--- DOCUMENT EXTRACT ---

The original model was converted from FP32 to mixed precision, with most weights cast to BF16 for memory and inference efficiency while keeping the MoE router (MoEGate) in FP32 to preserve routing stability and avoid precision-related issues.
Want a smaller model? Download Sarvam-30B!
Index
- Introduction
- Architecture
- Benchmarks
- Knowledge & Coding
- Reasoning & Math
- Agentic
- Inference
- Hugging Face
- vLLM
- Footnote
- Citation
Introduction
Sarvam-105B is an advanced Mixture-of-Experts (MoE) model with 10.3B active parameters, designed for superior performance across a wide range of complex tasks. It is highly optimized for complex reasoning, with particular strength in agentic tasks, mathematics, and coding.

---

Continue the Sarvam-105B model card from the end of its introduction, picking up after the sentence on complex reasoning, agentic tasks, mathematics, and coding.

--- EXCERPTED RECORDS ---

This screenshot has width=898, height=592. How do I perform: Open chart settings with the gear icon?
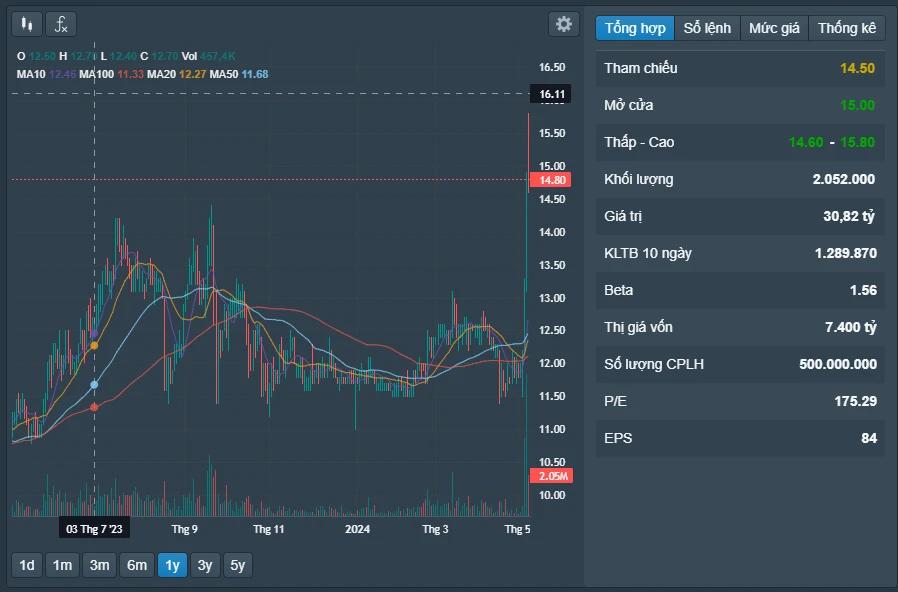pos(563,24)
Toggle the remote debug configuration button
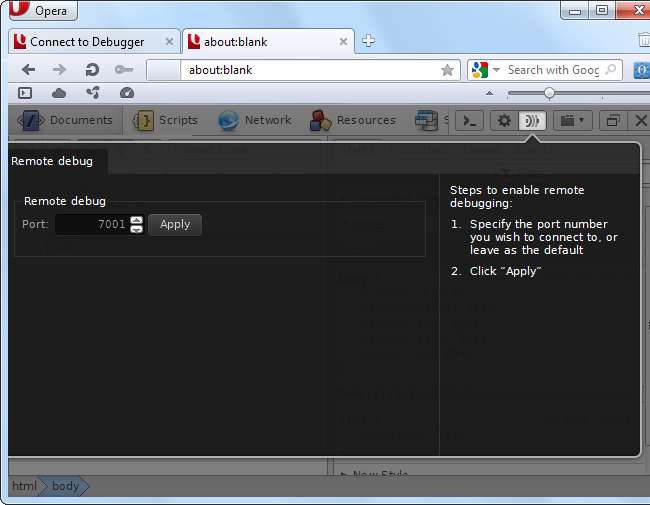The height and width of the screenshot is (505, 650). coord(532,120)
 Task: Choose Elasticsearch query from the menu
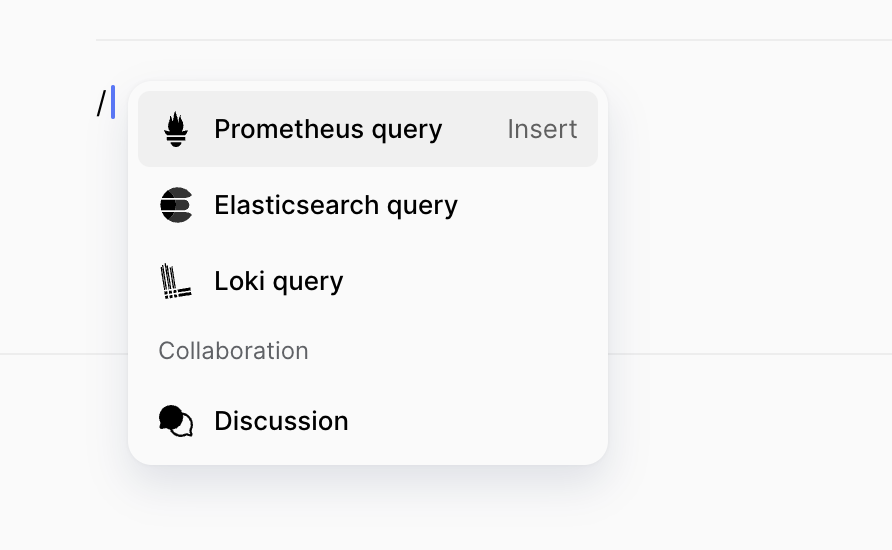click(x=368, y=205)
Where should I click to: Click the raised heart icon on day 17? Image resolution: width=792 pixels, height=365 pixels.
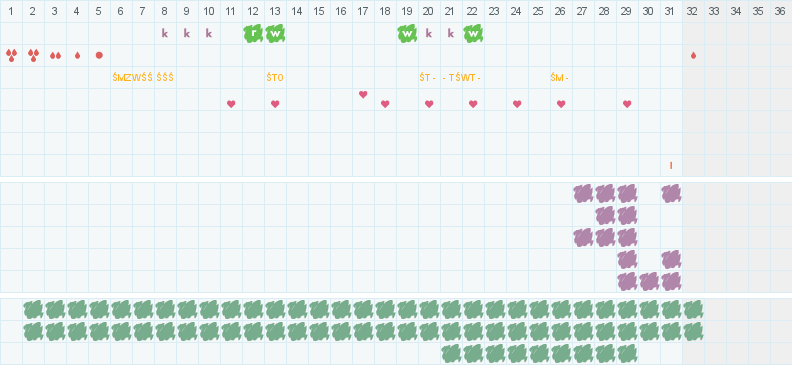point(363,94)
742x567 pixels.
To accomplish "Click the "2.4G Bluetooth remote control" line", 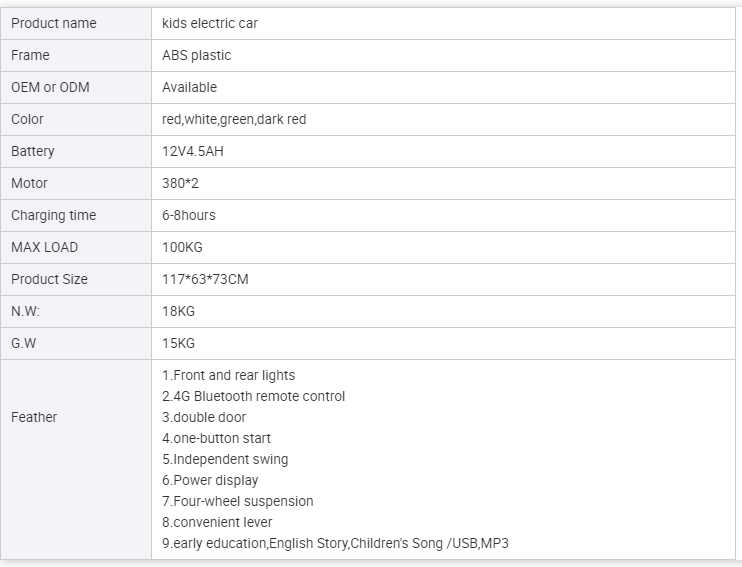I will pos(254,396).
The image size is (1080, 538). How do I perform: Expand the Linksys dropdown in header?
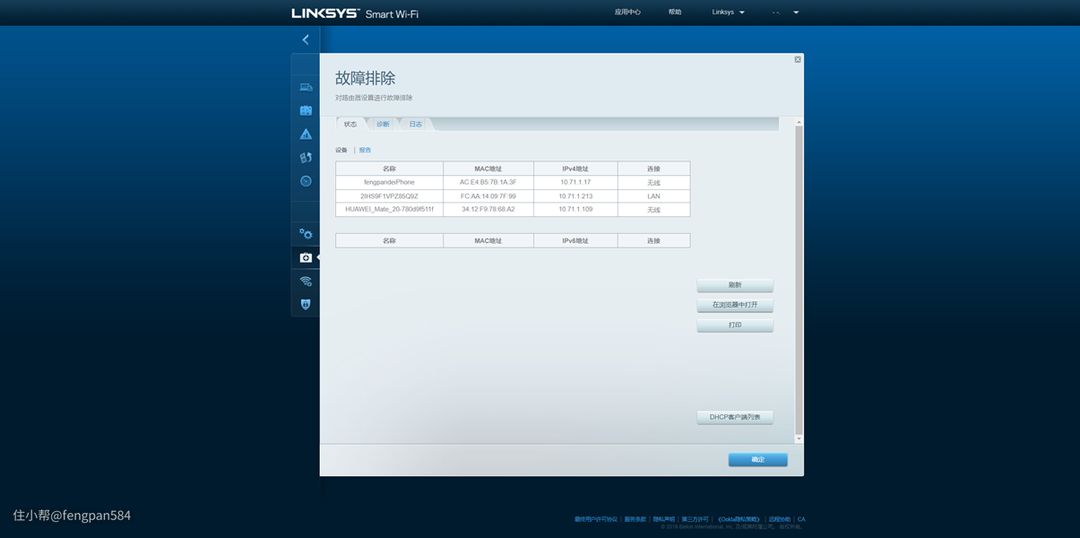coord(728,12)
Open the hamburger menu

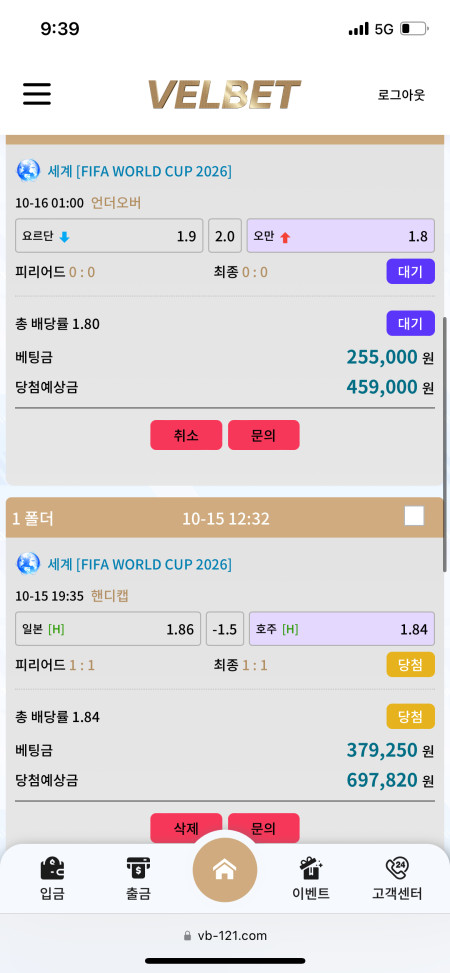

---
--- EXCERPTED RECORDS ---

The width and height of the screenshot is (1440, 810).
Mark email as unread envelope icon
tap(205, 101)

---

**RESPONSE TO THE TASK:**
Sarvam-105B is a top-tier performer, consistently matching or surpassing several major closed-source models and staying within a narrow margin of frontier models across diverse reasoning and agentic benchmarks. It demonstrates exceptional agentic and reasoning capabilities in real-world applications such as web search and technical troubleshooting.
A major focus during training was the Indian context and languages, resulting in state-of-the-art performance across 22 Indian languages for its model size.
Sarvam-105B is open-sourced under the Apache License. For more details, see our blog.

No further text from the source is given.